- Given passage:
####
Cops clear Silicon Valley tent camp

United States: About 50 muddy souls dragged their meagre belongings out of a rubbish-strewn California creek bed on Thursday as police and social-service workers began clearing away California’s largest homeless encampments.

The jungle, a bunch of flimsy shelters, lies in the shadow of Silicon Valley.

Dozens of police construction workers in hazmat suits joined social workers to demolish the community that has housed as many as 350 people living in squalor next door to billionaire neighbours including Google and Apple.

Thousands flee ahead of Hagupit

Philippines: Tens of thousands of people fled coastal villages and landslide-prone areas in the central Philippines on yesterday as Typhoon Hagupit bore down on eastern coasts of the island nation.

Ports were shut across the archipelago and the coastguard suspended sea travel. Hagupit was churning slowly across the Pacific yesterday, with winds reaching 130mph near its centre.

It is expected to slam into the central Philippines this afternoon.

100k without water after fire

Maldives: Water was cut off to more than 100,000 residents in the capital Male yesterday because of a fire in the city’s water treatment plant.
####
- What needs to be done: Please reproduce the stretch of the news briefs that opens with the words containing "Cops clear Silicon" and closes with "of Silicon Valley.", word for word.

- Given information:
####
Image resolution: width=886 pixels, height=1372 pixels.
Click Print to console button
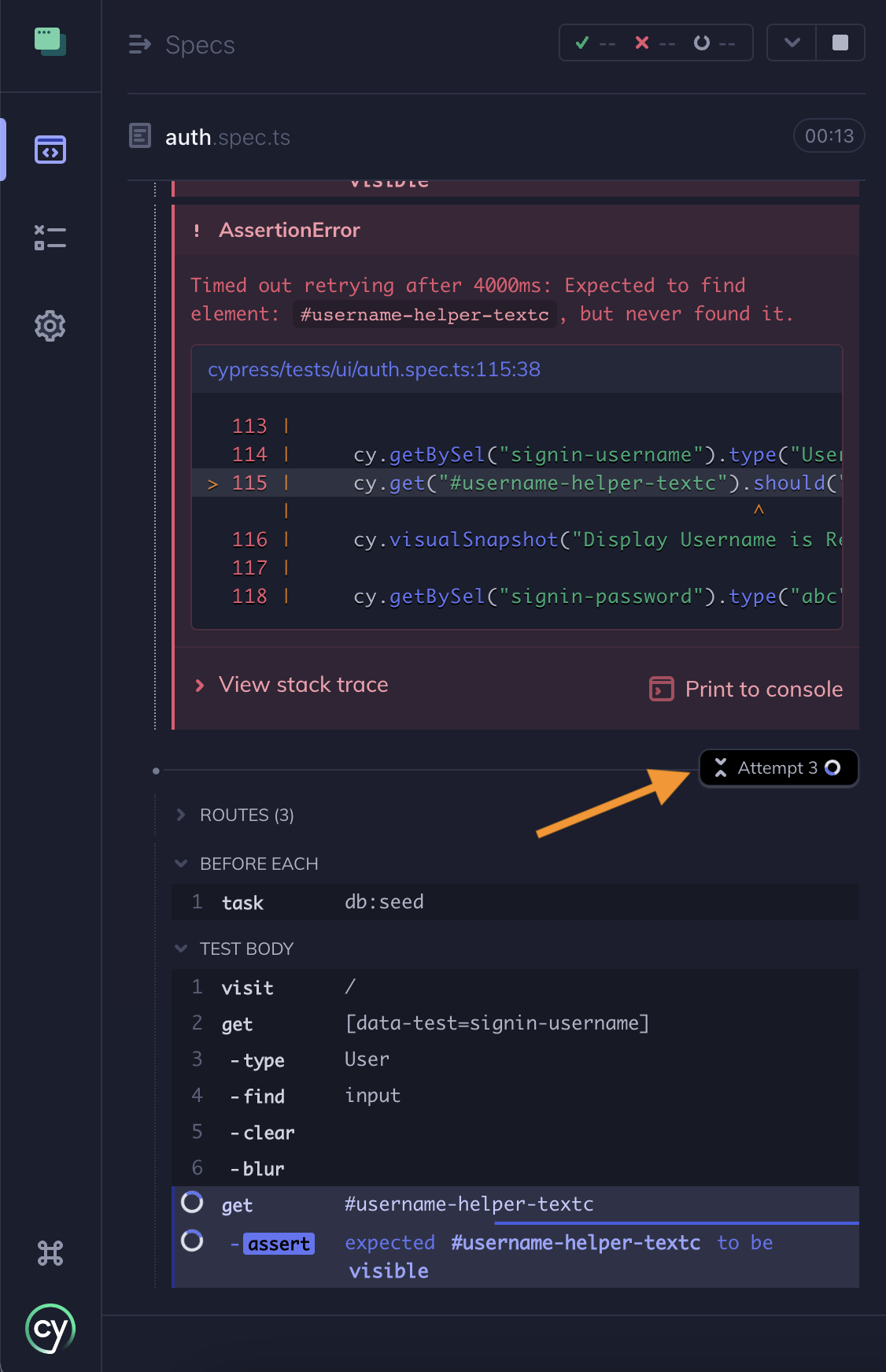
####
- Your response:
Cops clear Silicon Valley tent camp

United States: About 50 muddy souls dragged their meagre belongings out of a rubbish-strewn California creek bed on Thursday as police and social-service workers began clearing away California’s largest homeless encampments.

The jungle, a bunch of flimsy shelters, lies in the shadow of Silicon Valley.